“Terus ada pelesetan bahwa kami makan ini uang (potongan honorarium TKD), bagaimana caranya? Uang ini diterima by name, di rekening mereka (TKD) masing-masing. Kalau orangnya tidak ada, berarti uangnya juga tidak diterima,” tutur Edi Endi.

Edi Endi juga menjelaskan, saat ini, dari 3.000-an TKD, sebanyak 1.755 orang yang tetap diperpanjang pada 2022. “Yang diperpanjang 1.755 orang, dengan gaji 2 juta,” kata Edi Endi.

Untuk jam kerja, tambah dia, TKD yang akan diperpanjang masa kontraknya pada 2022 tersebut, akan mengikuti jam kerja sebelumnya. Yakni untuk hari Senin dimulai pukul 7.30-15.30 WITA, sementara untuk hari Selasa hingga Jumat dari pukul 08.00-16.00 WITA. “Jadi jam kerjanya kembali ke 8 jam per hari,” pungkas Edi Endi.

Selayang Pandang Seputar Masalah TKD di Manggarai Barat

Sebagaimana diketahui, kisruh tentang keberadaan dari sejumlah Tenaga Kontrak Daerah (TKD) di Manggarai Barat ini sempat menyedot perhatian publik.

Kisruh tersebut bermula dari adanya Surat Keputusan Bupati dengan nomor BKPPD.814/323/VII/2021 tentang besaran honorarium TKD lingkup Pemerintah Kabupaten Manggarai Barat tahun anggaran 2021, bahwa gaji TKD dari yang semula sebesar Rp1.950.000,- dipangkas hampir mencapai 50 persen menjadi Rp900.000,-.

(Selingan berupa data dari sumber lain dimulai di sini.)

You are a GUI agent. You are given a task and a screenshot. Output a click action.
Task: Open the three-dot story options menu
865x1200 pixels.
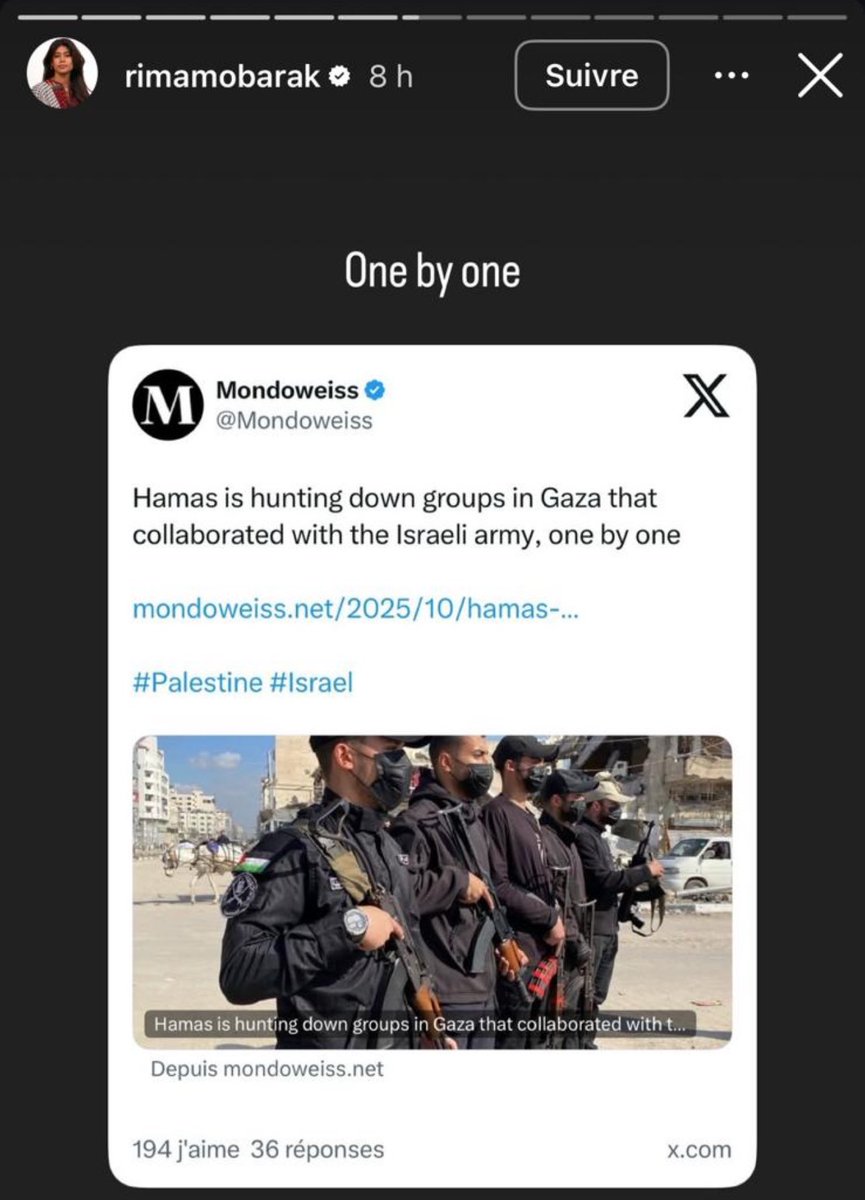[732, 75]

Setelah diterbitkannya keputusan itu, Bupati Edi Endi juga mengeluarkan surat pemberitahuan Bupati Manggarai Barat dengan nomor BKPPD.870/536/XII/2021, yang memerintahkan kepala OPD bahwa melarang mempekerjakan tenaga TKD sebelum adanya surat keputusan pengangkatan kembali TKD dari Bupati Manggarai Barat.

Adapun dua keputusan dari Bupati Manggarai Barat tersebut mendapat penolakan dan bahkan kecaman dari banyak pihak. Salah satunya ialah dari Dewan Pimpinan Cabang (DPC) Federasi Serikat Buruh Demokrasi Seluruh Indonesia (FSBDSI) Kabupaten Manggarai Barat.

Terhadap dua keputusan dari Bupati Manggarai Barat tersebut, bahkan pada Senin (10/1) lalu, pihak FSBDSI menggelar aksi unjuk rasa di Halaman Kantor Bupati Manggarai Barat dan juga di Kantor DPRD Manggarai Barat.

Dalam aksinya tersebut, pihak FSBDSI menilai bahwa kebijakan dari Bupati Edi Endi tersebut di atas merupakan bentuk dari penyalahgunaan kekuasaan. Kebijakan itu, demikian pihak FSBDSI telah sangat melukai hati tenaga buruh TKD, mencederai nilai moral kemanusiaan, melanggar hak-hak buruh tenaga TKD, dan merupakan pencerminan pemimpin yang diktator.

Tidak hanya itu, dalam aksinya tersebut, mereka juga mempertanyakan penggunaan dana hasil pemotongan upah TKD yang dalam data mereka kurang lebih mencapai Rp10 miliar dari total 3.000-an TKD yang ada.

FSBDSI menilai bahwa alasan yang disampaikan oleh pihak pemerintah daerah terkait hal tersebut, yakni demi efisiensi anggaran keuangan daerah dan refocusing anggaran untuk penanggulangan Covid-19 di Kabupaten Manggarai Barat ialah alasan yang tidak tepat dan cacat prosedural karena menyalahi Perda APBD tahun 2020 yang sudah ditetapkan bersama DPRD Kabupaten Manggarai Barat.

“Lalu, mengapa pada tahun 2021 Bupati dan DPRD mengeluarkan kebijakan pemotongan upah TKD sebanyak 50%? Kemanakah uang tersebut dialokasikan? Dan kenapa kebijakan itu dibuat. Kami FSBDSI merasa bahwa kebijakan tersebut cacat prosedural karena bertentangan dengan Perda APBD tahun 2020,” ujar Ketua FSBDSI Rafael Todowela pada saat itu.